▸ **Work task**:
All entries should be output exactly as they stand.

▸ **Recorded data**:
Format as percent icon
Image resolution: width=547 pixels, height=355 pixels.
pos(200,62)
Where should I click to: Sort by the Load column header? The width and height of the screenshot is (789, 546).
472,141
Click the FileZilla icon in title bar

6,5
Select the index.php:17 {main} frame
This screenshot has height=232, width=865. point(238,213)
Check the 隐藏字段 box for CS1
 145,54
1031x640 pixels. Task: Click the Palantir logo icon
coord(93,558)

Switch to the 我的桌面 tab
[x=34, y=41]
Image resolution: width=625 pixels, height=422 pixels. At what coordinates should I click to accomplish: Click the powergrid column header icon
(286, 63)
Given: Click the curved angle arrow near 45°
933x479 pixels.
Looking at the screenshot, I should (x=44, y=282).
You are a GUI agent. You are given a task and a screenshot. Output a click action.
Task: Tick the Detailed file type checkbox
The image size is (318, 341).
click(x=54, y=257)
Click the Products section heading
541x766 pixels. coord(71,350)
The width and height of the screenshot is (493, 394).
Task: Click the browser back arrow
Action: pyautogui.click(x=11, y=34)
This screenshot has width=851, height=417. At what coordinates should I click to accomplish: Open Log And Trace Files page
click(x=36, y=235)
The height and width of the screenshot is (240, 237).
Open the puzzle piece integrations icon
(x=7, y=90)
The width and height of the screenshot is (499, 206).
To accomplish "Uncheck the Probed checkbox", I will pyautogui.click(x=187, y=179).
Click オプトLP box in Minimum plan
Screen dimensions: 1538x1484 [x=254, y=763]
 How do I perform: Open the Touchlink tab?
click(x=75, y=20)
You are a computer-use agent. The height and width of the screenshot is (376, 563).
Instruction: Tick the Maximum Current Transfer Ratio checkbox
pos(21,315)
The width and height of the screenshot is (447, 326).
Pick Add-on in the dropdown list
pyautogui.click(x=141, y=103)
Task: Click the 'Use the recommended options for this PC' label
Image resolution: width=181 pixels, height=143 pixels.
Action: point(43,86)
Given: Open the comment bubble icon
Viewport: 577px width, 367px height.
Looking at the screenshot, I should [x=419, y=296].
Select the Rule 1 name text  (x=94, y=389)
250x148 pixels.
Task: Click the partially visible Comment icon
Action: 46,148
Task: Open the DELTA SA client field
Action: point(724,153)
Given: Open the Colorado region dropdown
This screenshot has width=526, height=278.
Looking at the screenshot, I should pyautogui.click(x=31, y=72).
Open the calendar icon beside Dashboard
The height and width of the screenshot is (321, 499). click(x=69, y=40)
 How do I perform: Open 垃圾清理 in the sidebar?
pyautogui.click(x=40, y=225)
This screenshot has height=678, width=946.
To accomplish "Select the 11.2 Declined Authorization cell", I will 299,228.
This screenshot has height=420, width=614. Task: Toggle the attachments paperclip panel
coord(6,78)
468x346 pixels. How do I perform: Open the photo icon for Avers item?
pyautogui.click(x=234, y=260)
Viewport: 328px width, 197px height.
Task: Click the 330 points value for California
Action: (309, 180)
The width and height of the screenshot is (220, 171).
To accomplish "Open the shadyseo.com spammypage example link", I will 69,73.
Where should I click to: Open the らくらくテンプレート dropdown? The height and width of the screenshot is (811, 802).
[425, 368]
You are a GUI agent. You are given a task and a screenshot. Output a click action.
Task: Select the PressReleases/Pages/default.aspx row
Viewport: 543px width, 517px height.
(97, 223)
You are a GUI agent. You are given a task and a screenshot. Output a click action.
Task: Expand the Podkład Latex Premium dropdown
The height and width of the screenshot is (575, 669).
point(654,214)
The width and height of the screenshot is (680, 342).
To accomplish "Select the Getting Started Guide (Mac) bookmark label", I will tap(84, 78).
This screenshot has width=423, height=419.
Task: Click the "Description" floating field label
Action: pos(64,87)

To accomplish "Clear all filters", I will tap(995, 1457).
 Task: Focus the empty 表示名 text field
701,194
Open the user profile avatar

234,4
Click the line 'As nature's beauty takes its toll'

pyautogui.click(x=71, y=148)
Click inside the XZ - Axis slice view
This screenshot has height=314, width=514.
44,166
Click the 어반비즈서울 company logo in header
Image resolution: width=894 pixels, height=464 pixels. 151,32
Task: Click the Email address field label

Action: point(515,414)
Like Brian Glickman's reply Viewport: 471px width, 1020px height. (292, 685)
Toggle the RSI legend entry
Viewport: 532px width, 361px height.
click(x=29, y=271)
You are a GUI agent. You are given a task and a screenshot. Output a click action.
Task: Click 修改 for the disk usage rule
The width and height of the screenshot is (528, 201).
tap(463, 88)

▸ **Solved problem**:
Format as percent icon
Image resolution: width=547 pixels, height=355 pixels.
pos(200,62)
Where should I click to: Sort by the Load column header? The width and height of the screenshot is (789, 546).
472,141
Click the FileZilla icon in title bar

6,5
Select the index.php:17 {main} frame
This screenshot has height=232, width=865. point(238,213)
Check the 隐藏字段 box for CS1
 145,54
1031x640 pixels. Task: Click the Palantir logo icon
coord(93,558)

Switch to the 我的桌面 tab
[x=34, y=41]
Image resolution: width=625 pixels, height=422 pixels. At what coordinates should I click to accomplish: Click the powergrid column header icon
(286, 63)
Given: Click the curved angle arrow near 45°
933x479 pixels.
Looking at the screenshot, I should (x=44, y=282).
You are a GUI agent. You are given a task and a screenshot. Output a click action.
Task: Tick the Detailed file type checkbox
The image size is (318, 341).
click(x=54, y=257)
Click the Products section heading
541x766 pixels. coord(71,350)
The width and height of the screenshot is (493, 394).
Task: Click the browser back arrow
Action: pyautogui.click(x=11, y=34)
This screenshot has width=851, height=417. At what coordinates should I click to accomplish: Open Log And Trace Files page
click(x=36, y=235)
The height and width of the screenshot is (240, 237).
Open the puzzle piece integrations icon
(x=7, y=90)
The width and height of the screenshot is (499, 206).
To accomplish "Uncheck the Probed checkbox", I will pyautogui.click(x=187, y=179).
Click オプトLP box in Minimum plan
Screen dimensions: 1538x1484 [x=254, y=763]
 How do I perform: Open the Touchlink tab?
click(x=75, y=20)
You are a computer-use agent. The height and width of the screenshot is (376, 563).
Instruction: Tick the Maximum Current Transfer Ratio checkbox
pos(21,315)
The width and height of the screenshot is (447, 326).
Pick Add-on in the dropdown list
pyautogui.click(x=141, y=103)
Task: Click the 'Use the recommended options for this PC' label
Image resolution: width=181 pixels, height=143 pixels.
Action: point(43,86)
Given: Open the comment bubble icon
Viewport: 577px width, 367px height.
Looking at the screenshot, I should [x=419, y=296].
Select the Rule 1 name text  (x=94, y=389)
250x148 pixels.
Task: Click the partially visible Comment icon
Action: 46,148
Task: Open the DELTA SA client field
Action: point(724,153)
Given: Open the Colorado region dropdown
This screenshot has width=526, height=278.
Looking at the screenshot, I should pyautogui.click(x=31, y=72).
Open the calendar icon beside Dashboard
The height and width of the screenshot is (321, 499). click(x=69, y=40)
 How do I perform: Open 垃圾清理 in the sidebar?
pyautogui.click(x=40, y=225)
This screenshot has height=678, width=946.
To accomplish "Select the 11.2 Declined Authorization cell", I will 299,228.
This screenshot has height=420, width=614. Task: Toggle the attachments paperclip panel
coord(6,78)
468x346 pixels. How do I perform: Open the photo icon for Avers item?
pyautogui.click(x=234, y=260)
Viewport: 328px width, 197px height.
Task: Click the 330 points value for California
Action: (309, 180)
The width and height of the screenshot is (220, 171).
To accomplish "Open the shadyseo.com spammypage example link", I will 69,73.
Where should I click to: Open the らくらくテンプレート dropdown? The height and width of the screenshot is (811, 802).
[425, 368]
You are a GUI agent. You are given a task and a screenshot. Output a click action.
Task: Select the PressReleases/Pages/default.aspx row
Viewport: 543px width, 517px height.
(97, 223)
You are a GUI agent. You are given a task and a screenshot. Output a click action.
Task: Expand the Podkład Latex Premium dropdown
The height and width of the screenshot is (575, 669).
point(654,214)
The width and height of the screenshot is (680, 342).
To accomplish "Select the Getting Started Guide (Mac) bookmark label", I will tap(84, 78).
This screenshot has width=423, height=419.
Task: Click the "Description" floating field label
Action: pos(64,87)

To accomplish "Clear all filters", I will tap(995, 1457).
 Task: Focus the empty 表示名 text field
701,194
Open the user profile avatar

234,4
Click the line 'As nature's beauty takes its toll'

pyautogui.click(x=71, y=148)
Click inside the XZ - Axis slice view
This screenshot has height=314, width=514.
44,166
Click the 어반비즈서울 company logo in header
Image resolution: width=894 pixels, height=464 pixels. 151,32
Task: Click the Email address field label

Action: point(515,414)
Like Brian Glickman's reply Viewport: 471px width, 1020px height. (292, 685)
Toggle the RSI legend entry
Viewport: 532px width, 361px height.
click(x=29, y=271)
You are a GUI agent. You are given a task and a screenshot. Output a click action.
Task: Click 修改 for the disk usage rule
The width and height of the screenshot is (528, 201).
tap(463, 88)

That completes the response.